*Working data:*
-*-

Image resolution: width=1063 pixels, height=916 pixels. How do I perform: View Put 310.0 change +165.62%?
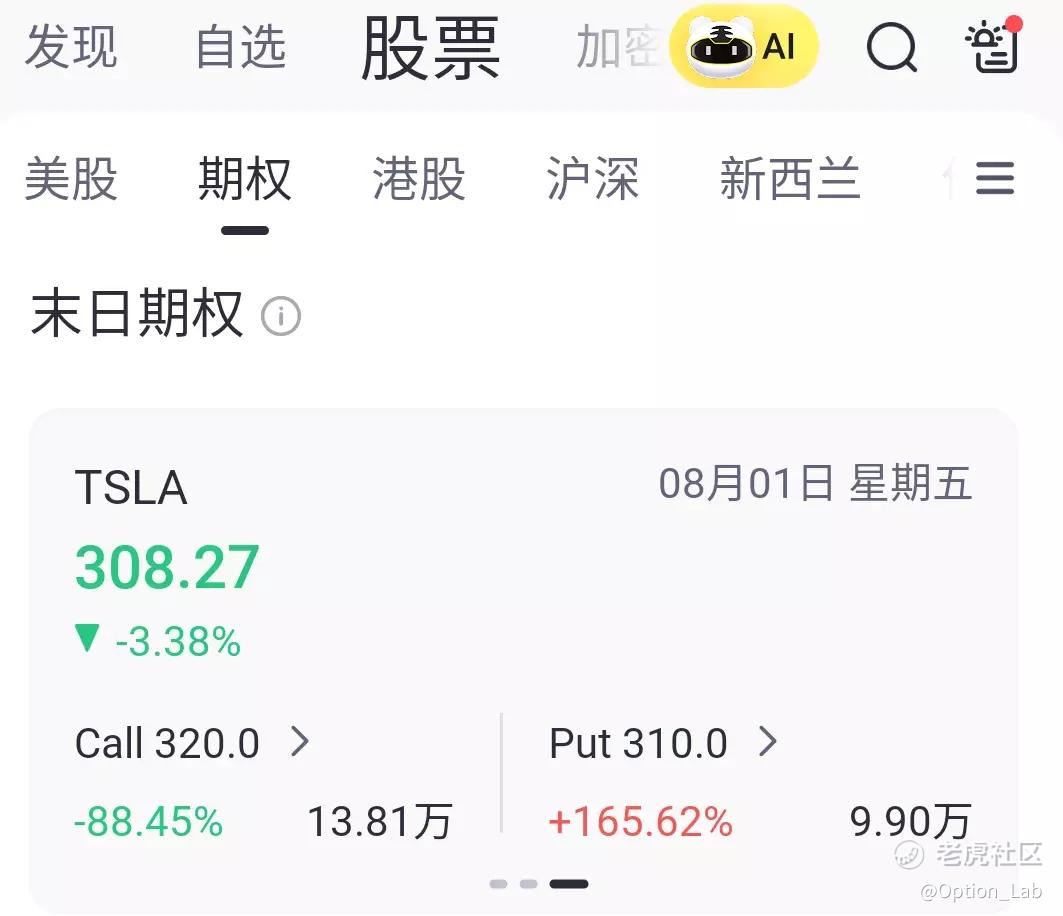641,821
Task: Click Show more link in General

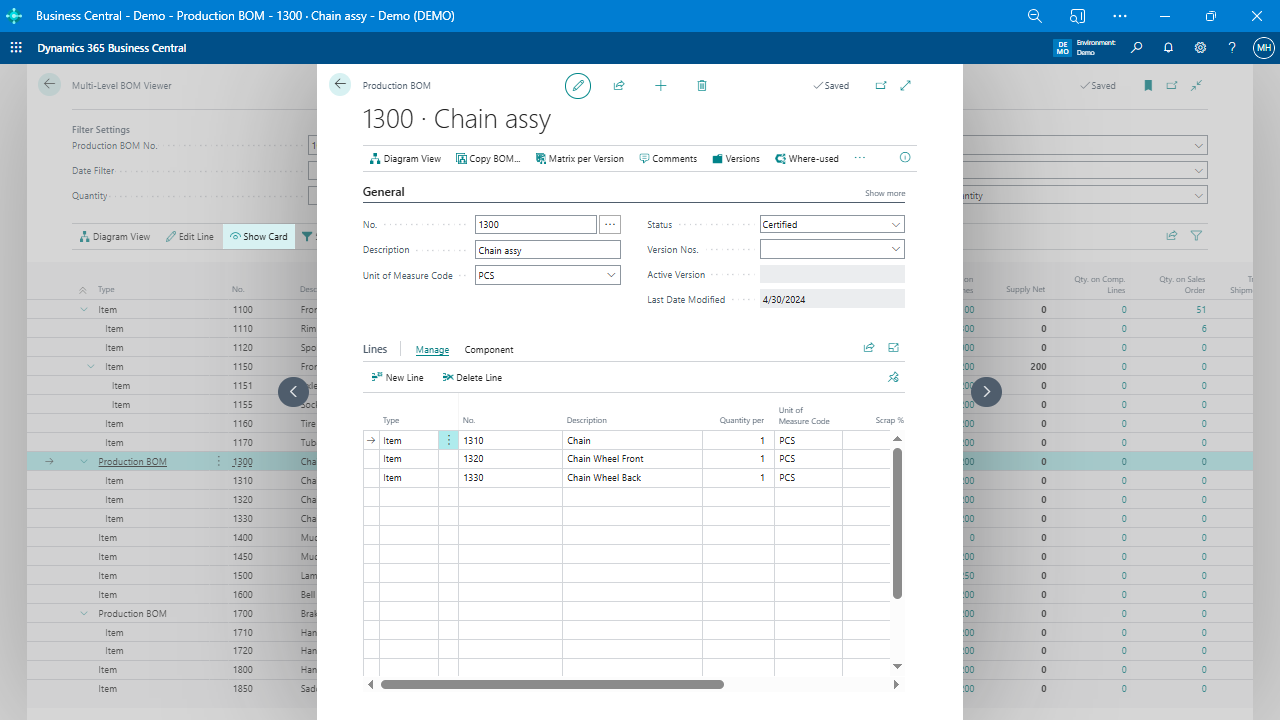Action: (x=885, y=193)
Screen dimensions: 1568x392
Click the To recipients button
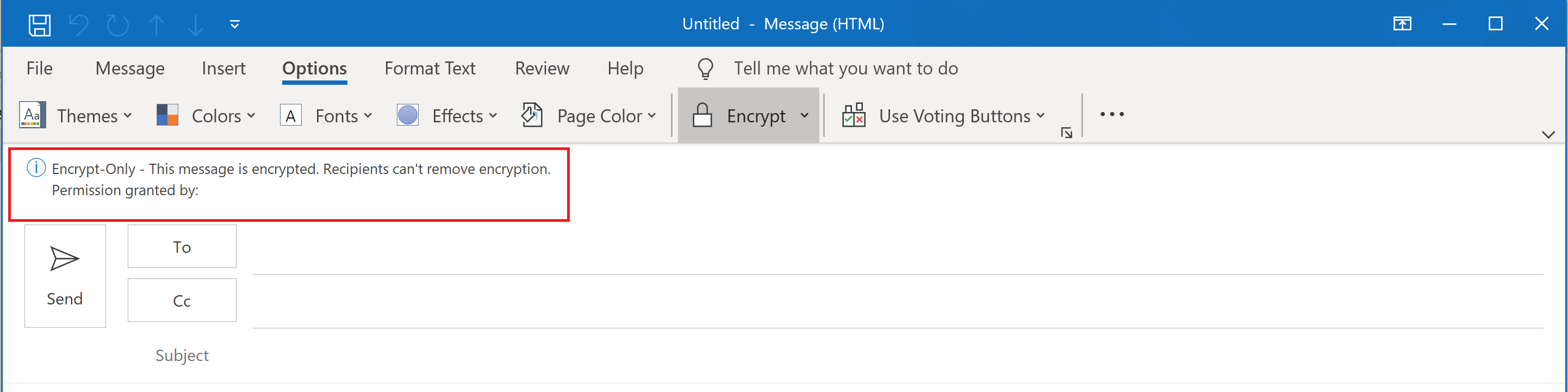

-*-

*Exercise:*
Transcribe the listing exactly; omit all images.

*Written solution:*
Image resolution: width=1063 pixels, height=916 pixels. How do I perform: View Put 310.0 change +165.62%?
641,821
Task: Click Show more link in General

Action: (x=885, y=193)
Screen dimensions: 1568x392
Click the To recipients button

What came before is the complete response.